Unitary EPSCs of corticogeniculate fibers in the rat dorsal lateral geniculate nucleus in vitro.

To investigate unitary corticogeniculate excitatory postsynaptic currents (EPSCs), whole cell patch-clamp recordings were obtained from 20 principal cells in slices of the dorsal lateral geniculate nucleus (dLGN) of DA-HAN rats. EPSCs, evoked by electrical stimulation of corticogeniculate axons, had size distributions with one or more quantal peaks. Gaussian curves fitted to such distributions gave a mean quantal size (q) of -5.0 +/- 0.7 (SD) pA for the EPSCs. Paired-pulse ratio (EPSC2/EPSC1) was 3.3 +/- 0.9 for stimuli separated by 40 ms. The mean quantal size was similar for facilitated EPSCs (-5.2 +/- 0.8 pA), implying an increase in mean quantal content (m). Most corticogeniculate axons were capable of releasing only one or two quanta onto individual principal cells. Mean resting release probability (p) was low, 0.09 +/- 0.04. Binomial models, with the same n but increased p, could account for both the basal and facilitated EPSC size distributions in 6/8 cells.
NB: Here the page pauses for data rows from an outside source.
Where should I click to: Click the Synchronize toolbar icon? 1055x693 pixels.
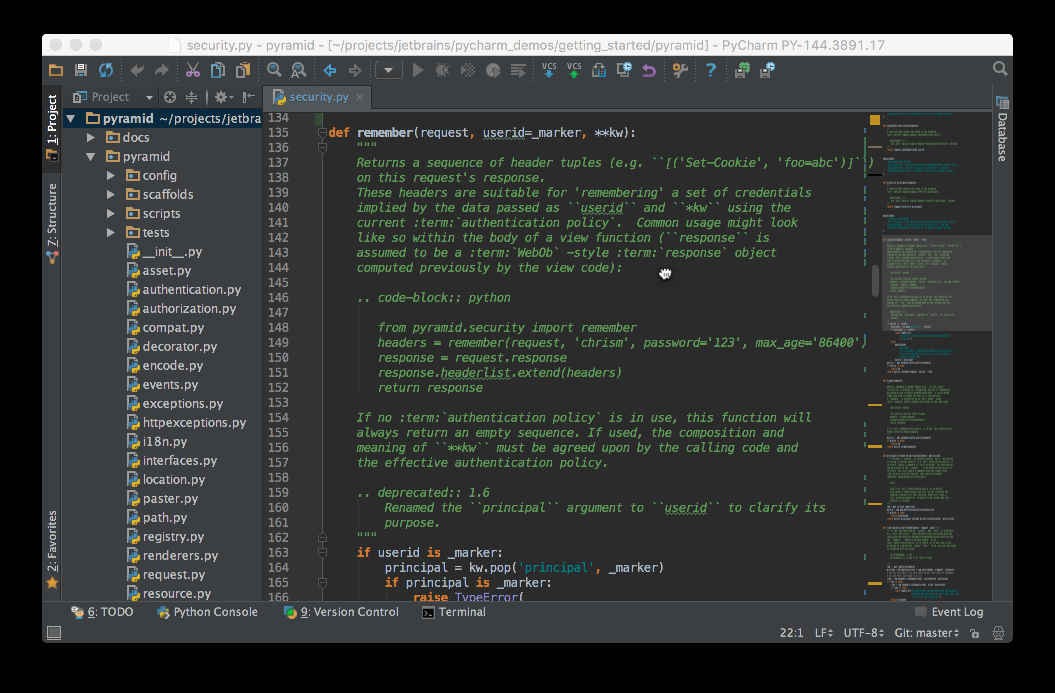[x=105, y=70]
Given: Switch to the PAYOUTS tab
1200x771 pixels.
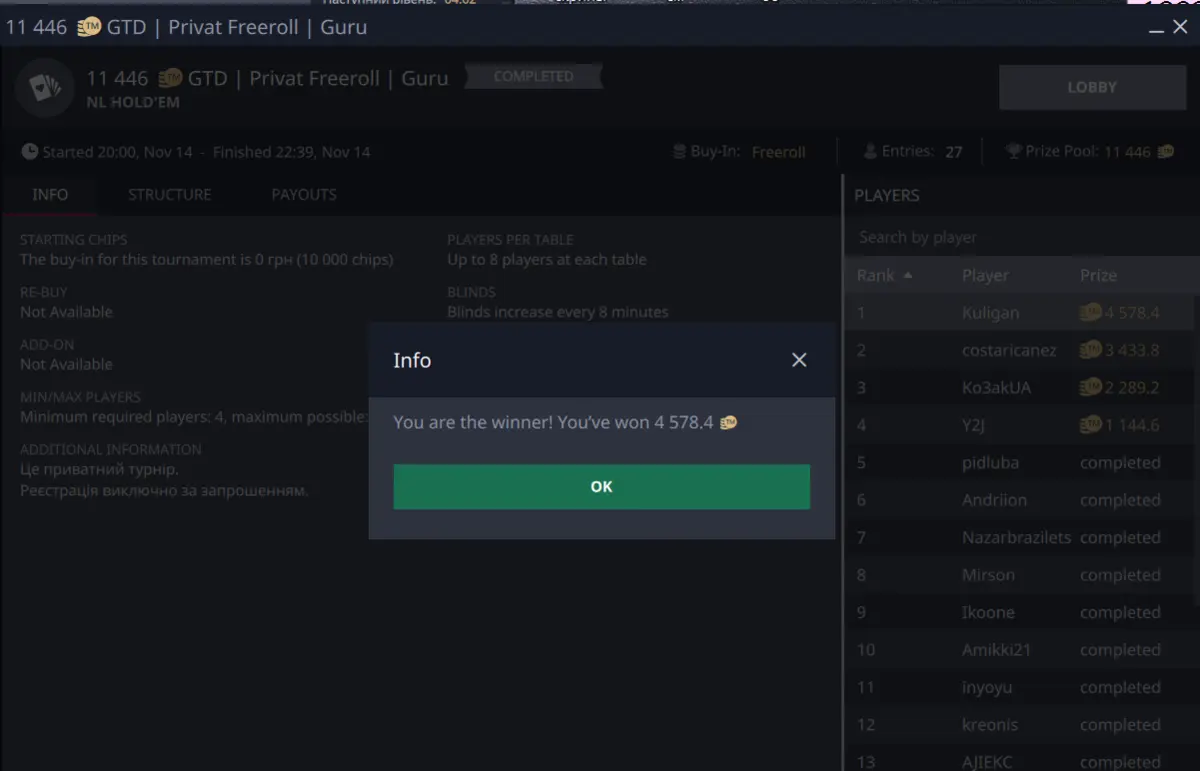Looking at the screenshot, I should pos(304,195).
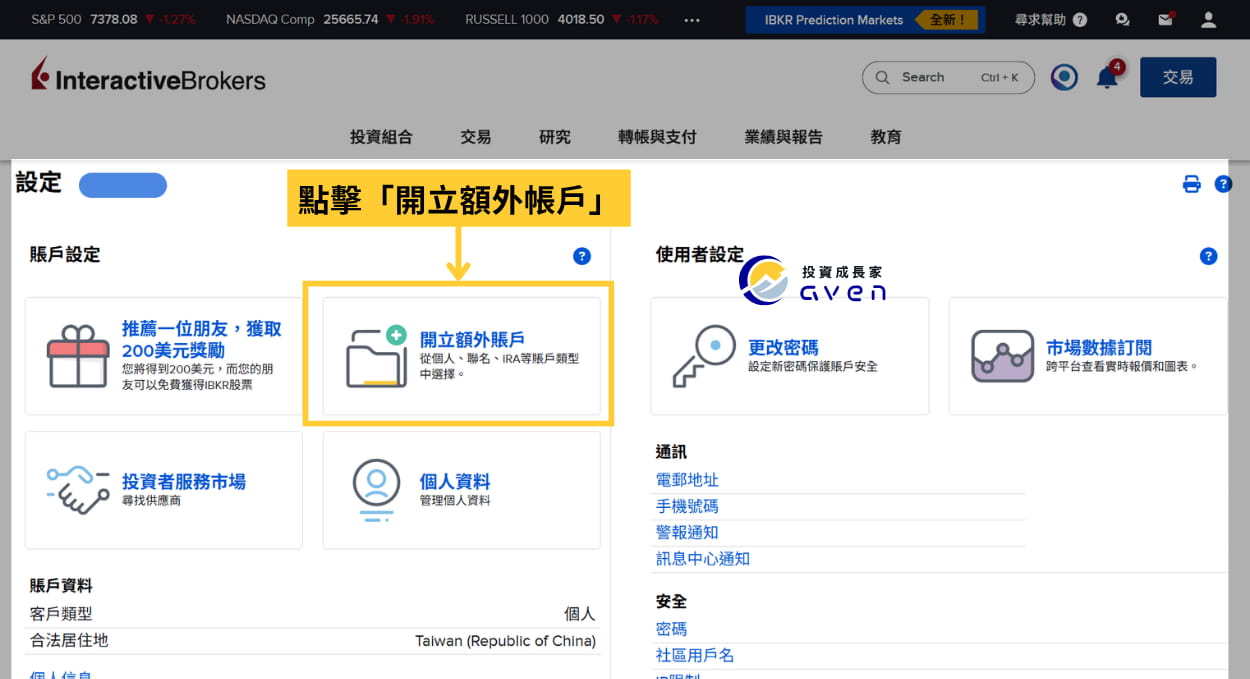The width and height of the screenshot is (1250, 679).
Task: Open the 投資組合 menu
Action: (381, 137)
It is suggested that the low resting efficacy of corticogeniculate synapses serves to stabilize this excitatory feedback system. The pronounced facilitation in conjunction with large convergence from many corticogeniculate cells would provide a transient, potent excitation of dLGN cells, compliant with the idea of a visually driven neuronal amplifier.